[GIVEN INFORMATION — start]
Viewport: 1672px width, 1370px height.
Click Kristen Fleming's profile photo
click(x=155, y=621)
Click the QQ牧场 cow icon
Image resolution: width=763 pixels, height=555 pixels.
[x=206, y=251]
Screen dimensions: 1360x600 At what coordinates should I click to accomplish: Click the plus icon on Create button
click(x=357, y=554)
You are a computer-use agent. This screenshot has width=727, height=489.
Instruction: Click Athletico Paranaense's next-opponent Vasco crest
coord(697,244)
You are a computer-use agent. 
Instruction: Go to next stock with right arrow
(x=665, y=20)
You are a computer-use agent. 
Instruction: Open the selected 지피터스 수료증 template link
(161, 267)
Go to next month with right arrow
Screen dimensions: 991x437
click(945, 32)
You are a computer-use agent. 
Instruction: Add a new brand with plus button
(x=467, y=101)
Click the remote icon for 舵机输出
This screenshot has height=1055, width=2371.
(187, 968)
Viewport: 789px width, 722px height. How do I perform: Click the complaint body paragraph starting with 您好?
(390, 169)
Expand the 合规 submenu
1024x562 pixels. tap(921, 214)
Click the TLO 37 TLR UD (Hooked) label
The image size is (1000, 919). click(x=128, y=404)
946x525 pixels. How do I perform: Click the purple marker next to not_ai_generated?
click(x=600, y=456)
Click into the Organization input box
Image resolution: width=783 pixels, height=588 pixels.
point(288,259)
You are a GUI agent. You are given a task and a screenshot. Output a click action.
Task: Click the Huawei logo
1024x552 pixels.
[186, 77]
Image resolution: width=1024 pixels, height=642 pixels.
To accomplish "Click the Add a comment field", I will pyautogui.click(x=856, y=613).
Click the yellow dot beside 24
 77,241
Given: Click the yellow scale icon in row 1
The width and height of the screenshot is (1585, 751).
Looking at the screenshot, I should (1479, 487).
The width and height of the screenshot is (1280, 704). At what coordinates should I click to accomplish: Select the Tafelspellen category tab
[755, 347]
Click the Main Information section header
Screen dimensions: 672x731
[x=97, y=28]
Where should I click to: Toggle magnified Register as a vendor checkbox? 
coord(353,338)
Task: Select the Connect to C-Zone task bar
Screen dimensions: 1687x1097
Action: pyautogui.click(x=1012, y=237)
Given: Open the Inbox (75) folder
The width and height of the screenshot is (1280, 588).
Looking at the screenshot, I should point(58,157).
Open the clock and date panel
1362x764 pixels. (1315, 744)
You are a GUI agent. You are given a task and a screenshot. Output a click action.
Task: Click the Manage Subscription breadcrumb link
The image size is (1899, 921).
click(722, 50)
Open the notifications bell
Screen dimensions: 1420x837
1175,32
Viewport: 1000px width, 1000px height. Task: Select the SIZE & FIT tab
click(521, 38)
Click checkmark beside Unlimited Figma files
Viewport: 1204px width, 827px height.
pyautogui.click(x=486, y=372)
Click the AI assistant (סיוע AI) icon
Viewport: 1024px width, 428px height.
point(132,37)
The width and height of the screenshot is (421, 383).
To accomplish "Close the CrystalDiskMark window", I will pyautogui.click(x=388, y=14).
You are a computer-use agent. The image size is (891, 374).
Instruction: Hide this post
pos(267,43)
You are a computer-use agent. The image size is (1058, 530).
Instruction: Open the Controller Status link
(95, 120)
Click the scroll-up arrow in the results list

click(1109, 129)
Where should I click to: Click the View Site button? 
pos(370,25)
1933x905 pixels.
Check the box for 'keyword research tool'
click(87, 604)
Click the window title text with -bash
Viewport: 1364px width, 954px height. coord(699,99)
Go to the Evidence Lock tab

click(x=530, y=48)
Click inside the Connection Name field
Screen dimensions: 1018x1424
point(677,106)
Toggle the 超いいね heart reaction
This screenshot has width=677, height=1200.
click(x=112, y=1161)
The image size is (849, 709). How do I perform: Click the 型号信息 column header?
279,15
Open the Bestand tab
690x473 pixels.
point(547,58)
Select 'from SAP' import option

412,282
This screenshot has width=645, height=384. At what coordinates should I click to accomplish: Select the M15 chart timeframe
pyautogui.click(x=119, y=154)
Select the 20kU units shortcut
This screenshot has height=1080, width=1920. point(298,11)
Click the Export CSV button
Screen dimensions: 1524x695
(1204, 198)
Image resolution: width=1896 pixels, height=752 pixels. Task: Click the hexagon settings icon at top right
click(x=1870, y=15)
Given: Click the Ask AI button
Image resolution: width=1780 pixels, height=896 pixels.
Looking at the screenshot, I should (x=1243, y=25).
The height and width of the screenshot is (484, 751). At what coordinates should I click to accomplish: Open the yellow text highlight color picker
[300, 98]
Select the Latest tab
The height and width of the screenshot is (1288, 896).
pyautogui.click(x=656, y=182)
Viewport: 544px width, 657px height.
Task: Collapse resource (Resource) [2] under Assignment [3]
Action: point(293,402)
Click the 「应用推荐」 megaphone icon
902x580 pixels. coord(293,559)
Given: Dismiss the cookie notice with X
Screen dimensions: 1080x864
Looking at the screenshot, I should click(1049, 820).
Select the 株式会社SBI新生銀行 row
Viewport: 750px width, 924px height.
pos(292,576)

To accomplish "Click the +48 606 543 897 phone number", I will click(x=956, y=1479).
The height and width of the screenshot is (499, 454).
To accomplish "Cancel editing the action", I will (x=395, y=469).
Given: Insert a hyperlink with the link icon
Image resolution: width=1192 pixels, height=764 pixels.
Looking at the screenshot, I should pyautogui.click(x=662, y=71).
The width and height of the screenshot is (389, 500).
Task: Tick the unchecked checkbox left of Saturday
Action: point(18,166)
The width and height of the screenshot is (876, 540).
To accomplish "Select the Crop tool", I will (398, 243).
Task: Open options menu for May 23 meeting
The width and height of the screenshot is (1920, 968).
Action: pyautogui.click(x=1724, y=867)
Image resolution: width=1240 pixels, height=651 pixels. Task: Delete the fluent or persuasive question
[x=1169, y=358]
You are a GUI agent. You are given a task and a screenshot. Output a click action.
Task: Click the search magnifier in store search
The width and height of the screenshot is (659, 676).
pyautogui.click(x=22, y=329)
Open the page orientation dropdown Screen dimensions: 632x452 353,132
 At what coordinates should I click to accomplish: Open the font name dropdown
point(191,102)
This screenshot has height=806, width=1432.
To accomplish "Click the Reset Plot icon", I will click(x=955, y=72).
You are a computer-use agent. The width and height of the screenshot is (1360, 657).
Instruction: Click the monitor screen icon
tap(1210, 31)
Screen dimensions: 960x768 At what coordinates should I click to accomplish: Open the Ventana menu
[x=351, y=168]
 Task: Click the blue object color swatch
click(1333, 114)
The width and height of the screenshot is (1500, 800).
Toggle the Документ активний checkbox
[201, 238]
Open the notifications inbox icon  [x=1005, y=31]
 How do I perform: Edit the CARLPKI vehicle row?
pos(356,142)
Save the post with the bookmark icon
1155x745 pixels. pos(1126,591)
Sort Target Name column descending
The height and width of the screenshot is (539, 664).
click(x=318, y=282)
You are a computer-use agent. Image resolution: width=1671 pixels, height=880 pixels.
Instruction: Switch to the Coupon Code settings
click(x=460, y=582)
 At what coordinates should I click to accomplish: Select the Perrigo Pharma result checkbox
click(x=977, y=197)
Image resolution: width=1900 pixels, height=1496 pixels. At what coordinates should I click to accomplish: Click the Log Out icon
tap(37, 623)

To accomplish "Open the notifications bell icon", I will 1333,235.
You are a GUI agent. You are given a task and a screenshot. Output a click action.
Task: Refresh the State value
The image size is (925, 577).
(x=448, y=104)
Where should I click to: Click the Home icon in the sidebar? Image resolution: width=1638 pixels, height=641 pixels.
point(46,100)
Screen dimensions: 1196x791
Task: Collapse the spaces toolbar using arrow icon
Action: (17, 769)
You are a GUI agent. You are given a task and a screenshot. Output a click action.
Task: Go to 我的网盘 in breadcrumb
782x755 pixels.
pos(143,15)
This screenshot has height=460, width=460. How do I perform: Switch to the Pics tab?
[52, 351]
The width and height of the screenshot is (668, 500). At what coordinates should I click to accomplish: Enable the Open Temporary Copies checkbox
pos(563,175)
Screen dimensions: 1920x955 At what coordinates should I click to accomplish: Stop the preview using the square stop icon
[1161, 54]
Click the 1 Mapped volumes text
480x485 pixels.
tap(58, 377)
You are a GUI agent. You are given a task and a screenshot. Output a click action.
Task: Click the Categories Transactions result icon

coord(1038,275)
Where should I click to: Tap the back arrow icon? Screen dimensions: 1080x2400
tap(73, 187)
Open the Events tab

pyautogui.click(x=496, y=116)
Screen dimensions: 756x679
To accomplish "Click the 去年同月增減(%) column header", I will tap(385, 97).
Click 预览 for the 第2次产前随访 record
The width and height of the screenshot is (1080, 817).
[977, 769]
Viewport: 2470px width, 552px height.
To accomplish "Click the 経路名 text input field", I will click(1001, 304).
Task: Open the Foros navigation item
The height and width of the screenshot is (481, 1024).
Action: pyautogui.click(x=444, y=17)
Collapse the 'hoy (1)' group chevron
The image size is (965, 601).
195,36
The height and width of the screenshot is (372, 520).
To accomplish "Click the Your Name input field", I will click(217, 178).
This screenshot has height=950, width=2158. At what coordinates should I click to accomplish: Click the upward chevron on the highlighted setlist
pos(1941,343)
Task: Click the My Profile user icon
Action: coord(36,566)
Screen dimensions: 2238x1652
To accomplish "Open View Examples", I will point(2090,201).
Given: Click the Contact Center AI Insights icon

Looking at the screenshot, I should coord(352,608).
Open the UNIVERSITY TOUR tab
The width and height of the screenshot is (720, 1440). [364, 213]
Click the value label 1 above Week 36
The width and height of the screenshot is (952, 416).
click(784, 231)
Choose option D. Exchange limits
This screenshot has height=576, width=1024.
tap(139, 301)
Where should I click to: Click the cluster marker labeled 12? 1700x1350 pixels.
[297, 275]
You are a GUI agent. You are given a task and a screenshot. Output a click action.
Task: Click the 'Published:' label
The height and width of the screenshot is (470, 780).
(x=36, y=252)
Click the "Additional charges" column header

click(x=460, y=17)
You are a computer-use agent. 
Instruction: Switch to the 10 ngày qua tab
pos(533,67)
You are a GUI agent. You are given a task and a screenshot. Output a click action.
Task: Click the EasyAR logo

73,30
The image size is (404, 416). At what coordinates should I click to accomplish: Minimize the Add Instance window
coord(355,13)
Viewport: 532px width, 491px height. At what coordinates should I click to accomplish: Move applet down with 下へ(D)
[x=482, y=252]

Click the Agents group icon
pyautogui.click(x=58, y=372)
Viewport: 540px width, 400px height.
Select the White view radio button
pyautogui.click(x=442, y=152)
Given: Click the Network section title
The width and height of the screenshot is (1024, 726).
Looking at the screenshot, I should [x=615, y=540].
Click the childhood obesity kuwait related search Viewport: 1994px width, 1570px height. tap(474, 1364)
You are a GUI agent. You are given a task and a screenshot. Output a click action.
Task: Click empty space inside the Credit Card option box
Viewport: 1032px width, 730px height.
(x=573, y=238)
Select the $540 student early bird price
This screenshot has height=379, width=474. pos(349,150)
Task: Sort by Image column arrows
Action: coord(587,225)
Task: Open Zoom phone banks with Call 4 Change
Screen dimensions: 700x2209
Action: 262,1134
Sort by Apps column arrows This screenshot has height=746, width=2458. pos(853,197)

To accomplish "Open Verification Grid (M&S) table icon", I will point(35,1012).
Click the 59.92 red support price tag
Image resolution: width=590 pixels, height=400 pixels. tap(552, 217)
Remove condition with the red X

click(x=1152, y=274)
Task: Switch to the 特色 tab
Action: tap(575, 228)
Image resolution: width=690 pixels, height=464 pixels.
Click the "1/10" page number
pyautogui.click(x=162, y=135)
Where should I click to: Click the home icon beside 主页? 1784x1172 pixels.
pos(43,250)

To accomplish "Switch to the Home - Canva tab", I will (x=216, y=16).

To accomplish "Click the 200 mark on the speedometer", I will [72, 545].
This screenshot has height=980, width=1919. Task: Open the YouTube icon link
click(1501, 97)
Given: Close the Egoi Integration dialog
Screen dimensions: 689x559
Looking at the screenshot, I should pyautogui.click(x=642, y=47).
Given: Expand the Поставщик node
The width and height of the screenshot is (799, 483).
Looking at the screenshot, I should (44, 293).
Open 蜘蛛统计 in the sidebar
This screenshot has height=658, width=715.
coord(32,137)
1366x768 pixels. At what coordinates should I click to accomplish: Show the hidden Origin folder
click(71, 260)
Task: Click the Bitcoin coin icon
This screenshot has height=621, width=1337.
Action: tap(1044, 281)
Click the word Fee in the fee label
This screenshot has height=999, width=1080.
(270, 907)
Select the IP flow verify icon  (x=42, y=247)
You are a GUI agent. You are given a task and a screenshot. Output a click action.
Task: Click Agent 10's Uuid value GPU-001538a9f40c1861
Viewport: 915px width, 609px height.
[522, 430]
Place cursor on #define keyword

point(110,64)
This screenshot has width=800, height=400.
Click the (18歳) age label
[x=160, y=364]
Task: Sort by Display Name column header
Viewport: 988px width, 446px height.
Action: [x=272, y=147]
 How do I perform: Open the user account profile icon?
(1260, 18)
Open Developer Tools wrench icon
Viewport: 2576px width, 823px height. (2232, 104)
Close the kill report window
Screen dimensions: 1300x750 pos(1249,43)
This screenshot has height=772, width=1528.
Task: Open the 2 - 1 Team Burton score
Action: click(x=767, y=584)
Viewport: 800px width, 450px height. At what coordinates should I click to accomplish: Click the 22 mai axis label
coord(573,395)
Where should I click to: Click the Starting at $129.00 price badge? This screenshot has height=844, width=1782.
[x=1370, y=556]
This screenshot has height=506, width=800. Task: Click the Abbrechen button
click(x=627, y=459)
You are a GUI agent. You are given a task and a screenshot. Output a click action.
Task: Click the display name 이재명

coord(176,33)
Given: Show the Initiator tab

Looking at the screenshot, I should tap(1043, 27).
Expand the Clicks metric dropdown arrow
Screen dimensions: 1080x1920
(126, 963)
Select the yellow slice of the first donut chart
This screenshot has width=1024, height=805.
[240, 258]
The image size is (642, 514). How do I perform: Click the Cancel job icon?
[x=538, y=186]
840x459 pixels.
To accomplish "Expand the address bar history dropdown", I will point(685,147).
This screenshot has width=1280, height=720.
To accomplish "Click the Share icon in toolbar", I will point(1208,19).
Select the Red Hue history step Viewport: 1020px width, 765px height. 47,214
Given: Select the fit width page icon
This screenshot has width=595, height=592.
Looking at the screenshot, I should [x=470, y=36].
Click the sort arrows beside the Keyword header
[GIVEN INFORMATION — finish]
(TASK PROMPT) Now copy each line of the entries that mentions "value".

(EXERCISE SOLUTION)
Task: Refresh the State value
Click the value label 1 above Week 36
Task: Click Agent 10's Uuid value GPU-001538a9f40c1861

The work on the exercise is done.